間違えやすいのが「方角の合わせ方を問う問題」です。実際の入試問題をアレンジした問題を見てみましょう。

星座早見は見たい方角を自分側に持ってきます。そこで、この場合は東を自分側に向けて持つ必要があります。どうしても普通の地図と混同してしまうので、細心の注意を払いましょう!

答えは「エ」となります。

【パターン2】星座早見の各部位の意味を答える問題

星座早見の各部位の意味を答える問題は、とてもシンプルです。しかし、本当によく出題されます。

【問1】は回転の中心軸ですので、答えは「北極星」です。ひっかけとして選択肢に「天頂」があることがあります。ちなみに、観測点が北極点であれば「天頂=北極星」になりますが……日本では「北極星=天頂」ではありませんので気をつけましょう。
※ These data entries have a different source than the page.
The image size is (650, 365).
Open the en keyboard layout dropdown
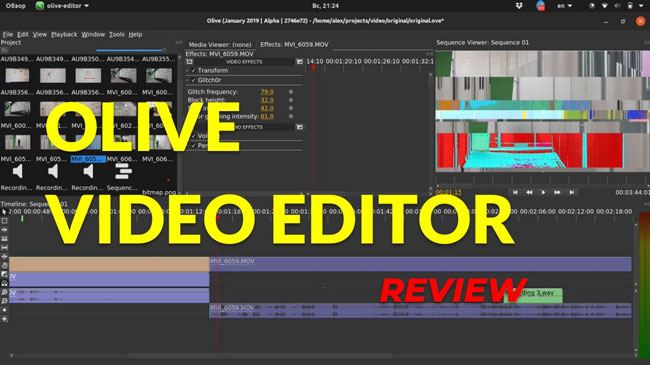[x=564, y=6]
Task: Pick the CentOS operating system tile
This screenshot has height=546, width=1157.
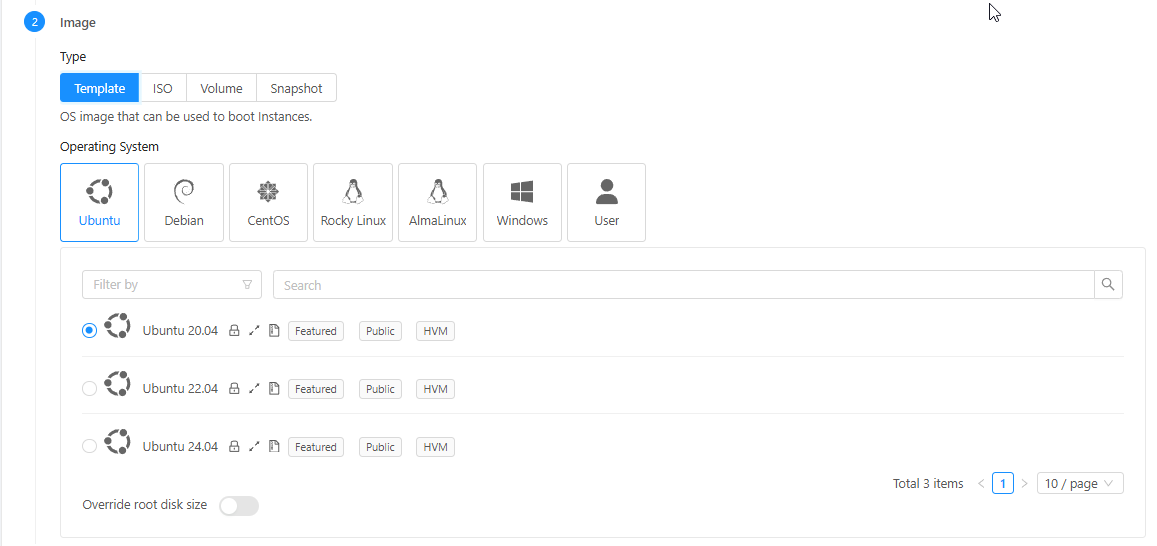Action: (x=268, y=203)
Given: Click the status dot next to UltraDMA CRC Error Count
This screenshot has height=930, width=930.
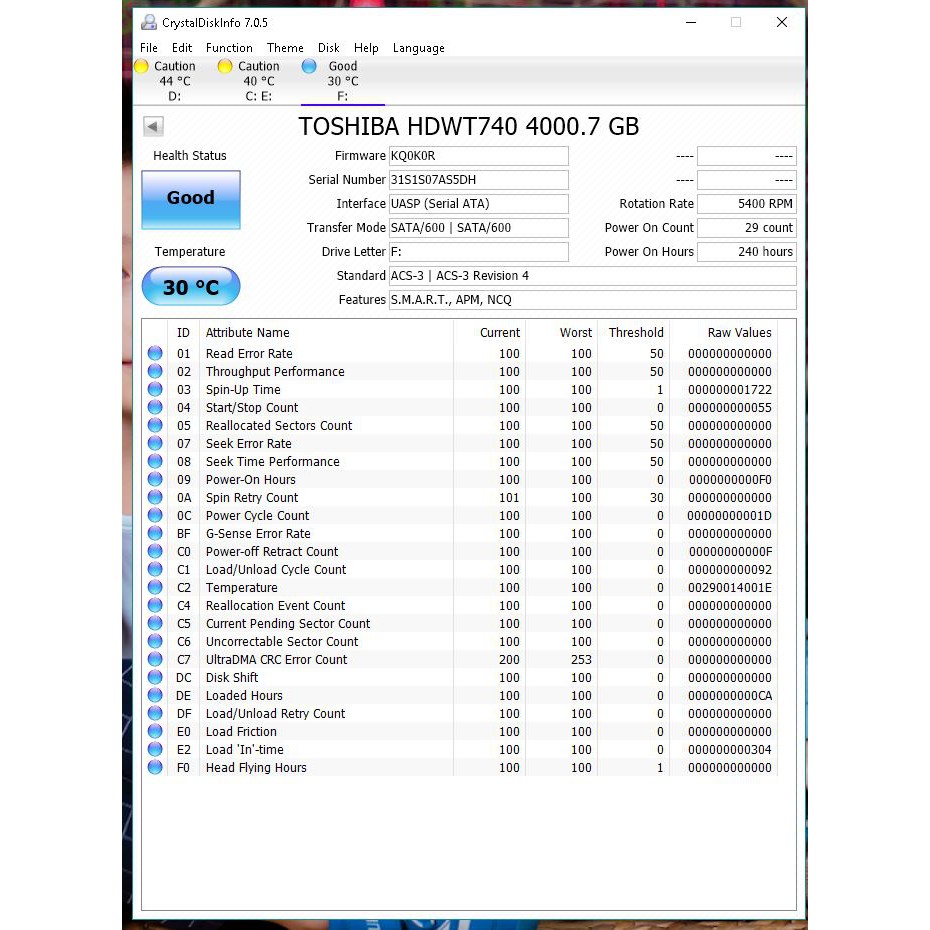Looking at the screenshot, I should (155, 660).
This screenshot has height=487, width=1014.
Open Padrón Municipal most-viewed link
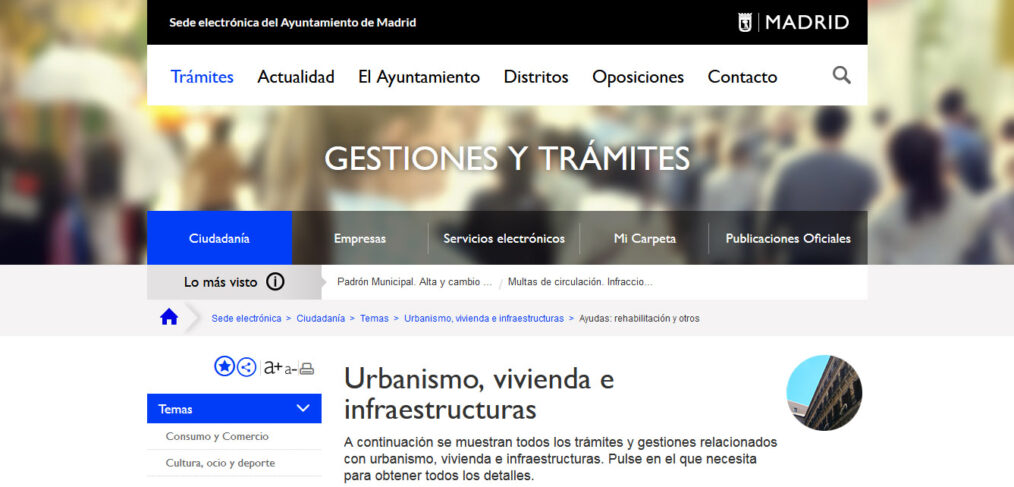click(414, 282)
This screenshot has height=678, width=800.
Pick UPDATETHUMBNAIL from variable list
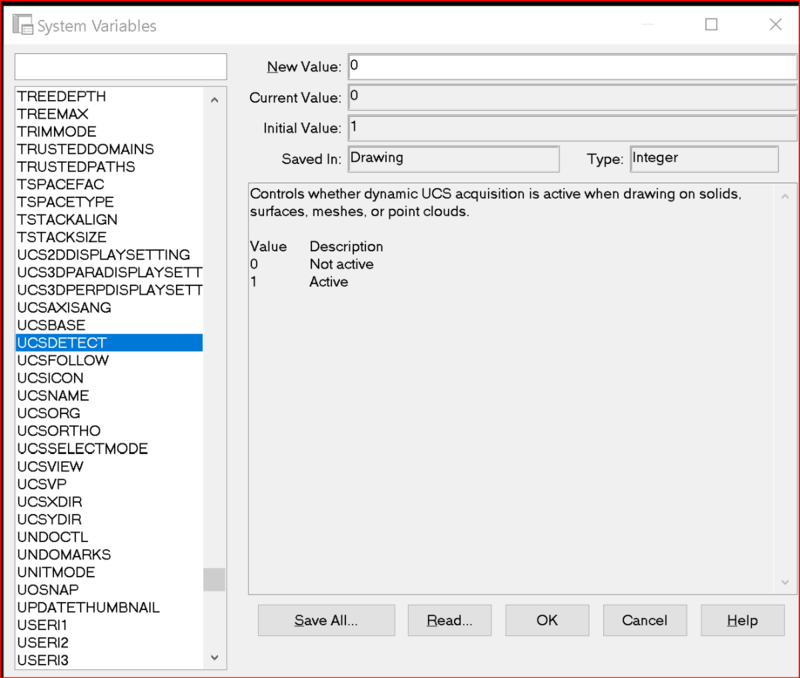89,607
【問2】は星座早見に書かれた方角を問う問題です。東西南北が地図とは違うので注意しましょう。北を上にしたときには、星座早見では左が東で右が西になります。答えは「く」です。もう一度、先ほど出した図で確認しましょう。

【パターン3】星座早見を東京以外の場所で使う問題

東京以外の場所で星座早見を使った場合の問題が出てくることがあります。ちなみに、都内の中学入試で出てくる星座早見のほとんどは、東京(北緯35度、東経140度)で使うためのものです。

東西に移動した場合は「経度」が変わります。経度が違うぶんだけ、星座早見の円盤を回転させます。東京より西であれば「時計回り」させます。よって【1問目】の答えは「ウ」です。ちなみに、東京より東であれば「反時計回り」させることも覚えておきましょう。

南北に移動した場合は、「緯度」が変わります。緯度が同じ都市であれば窓はそのまま使えます。よって【2問目】の答えは「ローマ」です。
ちなみに、緯度が変わる場合は窓の位置を変える必要があります。

(参考)
■緯度が「北極」に近づく場合:窓は北極星が天頂に近づくように上方向にひろげる
■緯度が「赤道」に近づく場合:窓は北極星を地平線に近づくように下方向に狭める

まとめ

星座早見は、中学入試で意外と出題されています。以下の3つのポイントをしっかりおさえましょう!

(1) 星座早見の正確な使い方
(2) 星座早見の各部位の意味
(3) 星座早見を東京以外で使う場合の考え方

入試問題では、星座早見の簡単な使い方を知っているレベルでは解けない問題が出ています。実際に星座早見を手に持ちつつ、理解を深めていきましょう。